How we can do that in 15min or 1h? It's very hard. What happens is lots of "blind spots" and we end up losing some many good opportunities to improve. Often people have "resistance" too long retrospectives because is hard to book 8h in someone's calendar. However, that can be done by getting ahead and booking retros beforehand and maybe 1 month early. Are you too busy to listen and improve? 

Often people are afraid of retrospectives. They are afraid of what people might say. But think about this, let it sync for a minute. If that's the case I 100% believe we have bigger issues, are we addressing these issues or just pretending they are not there. Some problems need to be addressed in 101s, not in retros. Specially problems that are very personal or not related to the team. There are some tricks about Big Retros such as:
  * Do it 1 time per month or every 2 months - so they are affordable. (1 per month is ideal).
  * Set up ground rules, Team agreements, and rules (such as turn on your video). 
  * Talk about them in 101s to make sure people always open in retros. (this is a good extra). 
  * Experiment before judging. It's easy to say 8h is crazy :-) 

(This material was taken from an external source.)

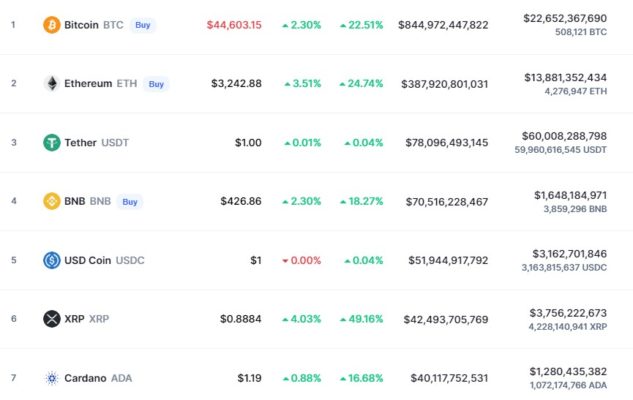The height and width of the screenshot is (400, 633).
Task: Open the Tether USDT name link
Action: coord(96,142)
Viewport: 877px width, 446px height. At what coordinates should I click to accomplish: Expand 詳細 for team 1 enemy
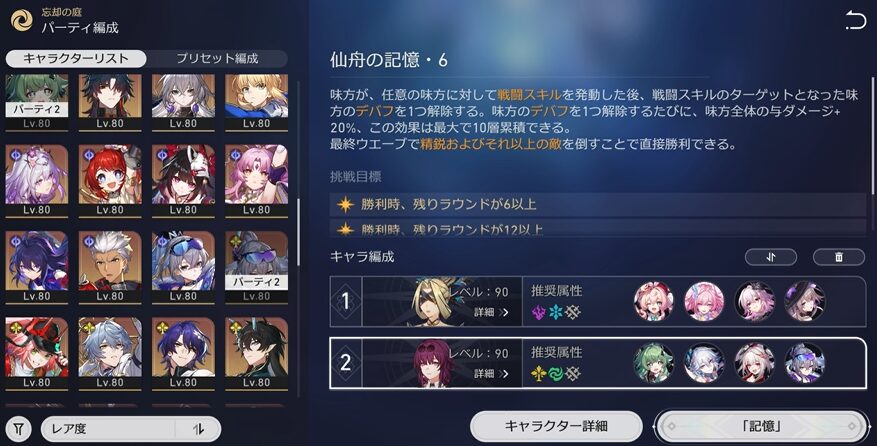point(491,312)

The Case for Micro Retrospectives

So you also can combine Big Retros with small retros. Micro-retrospectives are 5-10minutes retrospectives you introduce at the end of everything. Every meeting, every planing, every 101. They allow you to look for "signals" which you might elaborate further down on 101s or in Big Retros. Micro-retrospectives cannot focus on the action because you dont have time to deeply discuss the problems and agree on actions. However, they are a good mechanism to collect feedback. It's very appealing to do micro-retrospectives and skip big ones, I would say you want to combine both but not skip the big ones. 

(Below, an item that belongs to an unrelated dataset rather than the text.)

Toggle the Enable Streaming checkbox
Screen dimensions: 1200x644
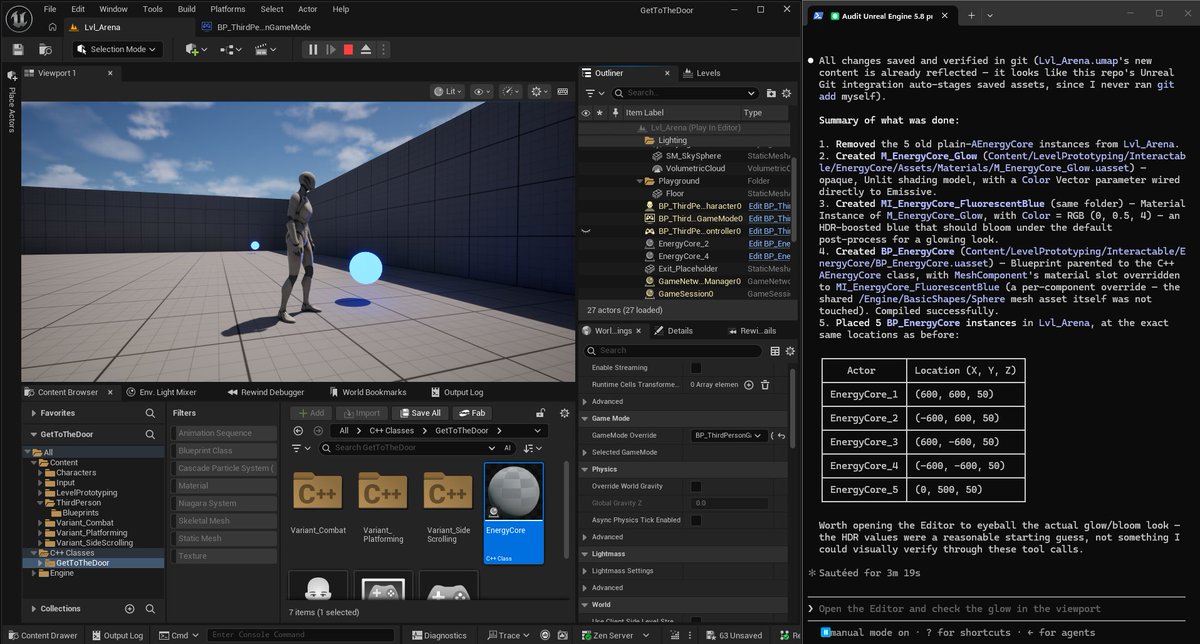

Experiments: This is the way

The number 1 thing you want to avoid in Big Retros is to not have actions. It's 100% important to have actions. If you dont do actions retros are just "complaining sessions". Feedback is critical to improvement in people, processes and product dimensions. However, sometimes is hard to get people to change without experimenting with things. The Agile(Also Mandalorian way) is to run experiments. So run some experiments, try 2-3 times before making your mind one way or another. 

Experiments are great ways to learn and to try things and they decide if they work if they don't work. Teams should run multiple experiments, Agile Coachs / Engineering Managers (Coach Engineers is the term I like to use :-) ) should use experiments as the number 1 tool to drive change. 

So go run your experiments, have fun, and grow with your team.